◆ AIM OF THE TASK ◆
If a line below includes the string "panier", copy it.

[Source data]

* * *

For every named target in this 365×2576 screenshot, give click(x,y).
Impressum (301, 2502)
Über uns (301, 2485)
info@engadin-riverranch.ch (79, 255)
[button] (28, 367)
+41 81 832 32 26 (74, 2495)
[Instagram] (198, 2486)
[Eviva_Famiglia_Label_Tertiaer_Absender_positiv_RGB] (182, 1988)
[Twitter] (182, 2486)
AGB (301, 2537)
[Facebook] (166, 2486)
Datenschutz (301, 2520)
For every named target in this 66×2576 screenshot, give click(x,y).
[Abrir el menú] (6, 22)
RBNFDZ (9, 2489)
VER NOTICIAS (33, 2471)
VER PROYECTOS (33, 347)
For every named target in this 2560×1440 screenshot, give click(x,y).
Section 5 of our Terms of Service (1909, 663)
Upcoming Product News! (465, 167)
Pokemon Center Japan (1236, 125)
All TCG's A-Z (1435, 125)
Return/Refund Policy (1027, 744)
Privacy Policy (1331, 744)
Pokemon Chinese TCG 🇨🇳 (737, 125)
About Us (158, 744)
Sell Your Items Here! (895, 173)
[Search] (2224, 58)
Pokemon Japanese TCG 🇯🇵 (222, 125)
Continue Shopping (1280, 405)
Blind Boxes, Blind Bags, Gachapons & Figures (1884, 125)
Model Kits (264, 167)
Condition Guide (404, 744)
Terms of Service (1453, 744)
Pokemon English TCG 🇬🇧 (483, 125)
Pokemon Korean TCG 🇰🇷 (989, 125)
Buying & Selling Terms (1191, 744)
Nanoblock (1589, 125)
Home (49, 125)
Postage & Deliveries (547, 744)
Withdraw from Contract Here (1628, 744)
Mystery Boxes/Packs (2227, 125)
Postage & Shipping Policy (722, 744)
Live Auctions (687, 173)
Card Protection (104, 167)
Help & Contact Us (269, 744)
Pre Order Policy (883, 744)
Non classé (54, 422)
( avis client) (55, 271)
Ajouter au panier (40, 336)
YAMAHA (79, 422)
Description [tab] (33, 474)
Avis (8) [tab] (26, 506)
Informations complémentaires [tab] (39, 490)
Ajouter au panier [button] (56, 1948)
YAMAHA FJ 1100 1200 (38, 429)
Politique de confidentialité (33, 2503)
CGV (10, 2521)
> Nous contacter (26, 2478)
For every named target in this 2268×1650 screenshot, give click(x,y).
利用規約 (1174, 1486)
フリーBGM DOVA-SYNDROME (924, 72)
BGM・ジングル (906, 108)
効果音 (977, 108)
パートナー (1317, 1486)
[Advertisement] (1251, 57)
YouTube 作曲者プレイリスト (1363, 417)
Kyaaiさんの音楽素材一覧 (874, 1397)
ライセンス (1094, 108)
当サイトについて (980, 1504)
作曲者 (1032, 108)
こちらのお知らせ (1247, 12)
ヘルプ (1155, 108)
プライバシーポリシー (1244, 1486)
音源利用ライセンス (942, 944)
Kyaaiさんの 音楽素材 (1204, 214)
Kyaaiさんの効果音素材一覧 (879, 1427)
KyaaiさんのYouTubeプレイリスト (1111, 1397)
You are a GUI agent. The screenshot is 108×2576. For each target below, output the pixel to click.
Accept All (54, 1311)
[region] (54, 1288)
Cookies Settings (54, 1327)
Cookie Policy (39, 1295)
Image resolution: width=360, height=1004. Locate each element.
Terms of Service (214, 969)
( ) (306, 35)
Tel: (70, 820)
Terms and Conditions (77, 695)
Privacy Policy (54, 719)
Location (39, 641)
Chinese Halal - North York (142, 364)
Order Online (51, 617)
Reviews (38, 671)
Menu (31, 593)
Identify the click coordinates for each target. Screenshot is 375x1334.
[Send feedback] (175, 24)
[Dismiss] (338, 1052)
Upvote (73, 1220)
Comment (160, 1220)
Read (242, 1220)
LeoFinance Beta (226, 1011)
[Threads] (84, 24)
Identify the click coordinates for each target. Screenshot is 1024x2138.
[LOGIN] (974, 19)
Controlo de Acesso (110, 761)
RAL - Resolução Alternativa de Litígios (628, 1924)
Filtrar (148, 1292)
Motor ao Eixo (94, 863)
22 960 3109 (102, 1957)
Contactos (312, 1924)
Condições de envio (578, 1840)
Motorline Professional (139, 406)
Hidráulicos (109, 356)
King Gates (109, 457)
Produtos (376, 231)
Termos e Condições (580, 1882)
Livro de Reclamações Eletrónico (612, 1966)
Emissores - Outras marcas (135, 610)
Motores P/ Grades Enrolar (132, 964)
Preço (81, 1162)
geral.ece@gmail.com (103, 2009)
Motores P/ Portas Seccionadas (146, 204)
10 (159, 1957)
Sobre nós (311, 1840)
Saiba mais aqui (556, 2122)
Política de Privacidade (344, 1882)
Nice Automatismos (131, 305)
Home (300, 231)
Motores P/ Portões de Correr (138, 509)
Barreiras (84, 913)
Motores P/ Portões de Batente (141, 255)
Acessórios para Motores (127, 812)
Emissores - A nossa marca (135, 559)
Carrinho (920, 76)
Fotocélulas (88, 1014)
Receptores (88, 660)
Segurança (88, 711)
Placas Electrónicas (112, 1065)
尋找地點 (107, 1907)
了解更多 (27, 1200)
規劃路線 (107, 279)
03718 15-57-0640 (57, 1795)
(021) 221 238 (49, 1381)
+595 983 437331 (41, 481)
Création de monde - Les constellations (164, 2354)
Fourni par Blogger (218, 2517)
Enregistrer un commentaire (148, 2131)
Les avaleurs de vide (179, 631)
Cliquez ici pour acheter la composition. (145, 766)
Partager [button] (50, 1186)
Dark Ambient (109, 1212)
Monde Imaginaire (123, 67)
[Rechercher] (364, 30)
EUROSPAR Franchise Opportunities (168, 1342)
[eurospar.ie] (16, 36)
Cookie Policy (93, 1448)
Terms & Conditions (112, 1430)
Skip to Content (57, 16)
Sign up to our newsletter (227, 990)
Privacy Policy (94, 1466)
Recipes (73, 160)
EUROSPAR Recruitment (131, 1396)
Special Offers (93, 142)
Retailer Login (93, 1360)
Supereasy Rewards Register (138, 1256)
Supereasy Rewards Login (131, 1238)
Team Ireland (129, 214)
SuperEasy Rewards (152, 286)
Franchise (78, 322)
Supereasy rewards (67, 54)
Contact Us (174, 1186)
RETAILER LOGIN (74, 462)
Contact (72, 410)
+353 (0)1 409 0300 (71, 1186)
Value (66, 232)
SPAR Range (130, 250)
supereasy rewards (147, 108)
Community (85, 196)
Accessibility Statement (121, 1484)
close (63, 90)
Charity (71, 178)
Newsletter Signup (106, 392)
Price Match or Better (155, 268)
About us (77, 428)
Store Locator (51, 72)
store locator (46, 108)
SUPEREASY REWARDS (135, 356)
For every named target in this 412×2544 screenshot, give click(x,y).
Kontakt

* * *

◆ ANSWER SECTION ◆
Ajouter au panier (40, 336)
Ajouter au panier [button] (56, 1948)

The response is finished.